### Brano fornito
* * * * *

E' sicura e genuina la carne suina in Abruzzo?

Dopo l'allarme diossina

09 Dicembre 2008   13:00  

INTERVISTA AL PRESIDENTE FEDERCONSUMATORI ABRUZZO -  Il caso della carne di maiale  avvelenata dalla diossina proveniente dalI' Irlanda e venduta, in rassicuranti confezioni, anche nei banconi frigo di alcuni supermercati italiani, riporta d'attualità una domanda: è sicuro il cibo che mangiamo? Possono stare tranquilli i consumatori?
Per quanto riguarda l'Abruzzo pare di si. Allo stato attuale non risultano essere stati effettuati sequestri  sul territorio regionale.  Dal Ministero non è cioè arrivata l'allerta al Servizio  veterinario regionale, che cooordina a sua volta i controlli delle Asl. E non è arrivato nessun campione da analizzare all' Istitituto zooprofilattico di Teramo, che è  un centro di referenza  proprio per la diossina negli alimenti.
Vigilano sulla sicurezza alimentare anche i Nas e l'UIvac il di Pescara, un servizio del Ministero specializzato nel controllo  delle carni comunitarie.
Insomma, nessuna partita di carne suina, nè tanto meno bovina proveniente dall'Irlanda, è arrivata in Abruzzo.

* * * * *

### Contenuto del dataset

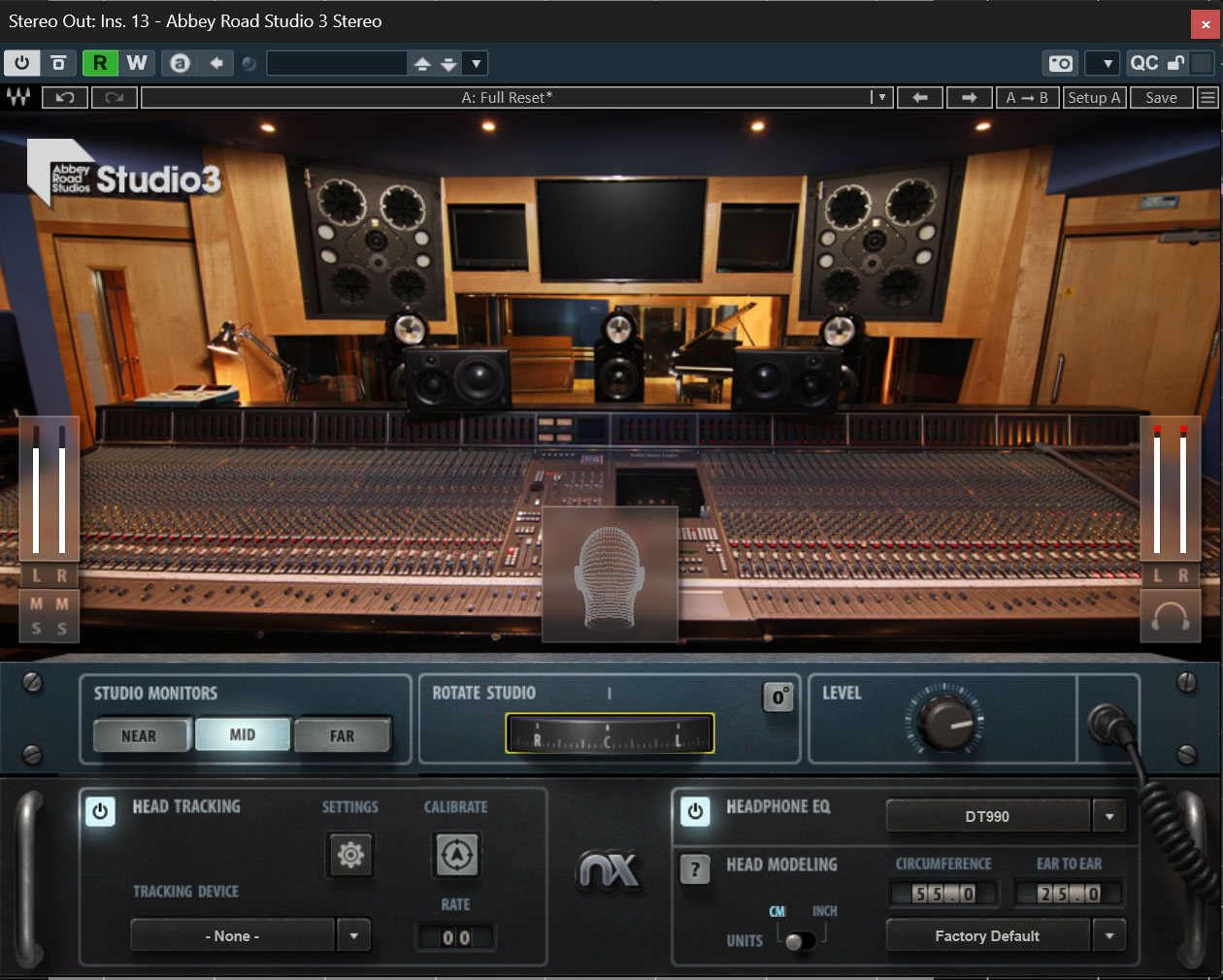
Task: Switch units toggle between CM and INCH
Action: pos(800,940)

* * * * *

### Compiti scritti
A. Elenca tutti i luoghi geografici che l'articolo sulla carne suina in Abruzzo nomina esplicitamente.
B. Riprendi l'articolo sulla carne suina in Abruzzo e prosegui il testo dopo la sua ultima frase.

### Risposte scritte
A. Irlanda, Abruzzo, Teramo, Pescara.

B.
I controlli a monte pare abbiano funzionato, la tracciabilità delle carni si è rivelato un'efficace strumento per individuare le partite contaminate, sequestrate ad esempio in Campania, Emilia Romagna e Veneto. Aldo Grasselli, segretario della Sivemp, societa' italiana dei veterinari pubblici  ha questa mattina confermato: "I consumatori possono stare tranquilli  - afferma -  perche' dopo l'allerta i controlli sono a tappeto, e tutta la carne che trovano in tavola e' certificata."
In Abruzzo però le associazioni dei consumatori, in particolare Federconsumatori, lamentano   che a distanza di una settimana dall'allarme non è pervenuta una comunicazione ufficiale da parte degli organi competenti e così come testimoniano le tantissime telefonate pervenute ai centralini delle associazioni, i consumatori non si fidano, non si sentono sicuri, e l'incertezza rischia di danneggiare, ironia della sorte, anche il mercato locale di carne genuina e di sicura tracciabilità. Il Codacons chiede a sua volta  di avviare subito ulteriori controlli in tutta Italia, Abruzzo compreso, in particolare su zampone e cotechino, sulla base del principio di precauzione.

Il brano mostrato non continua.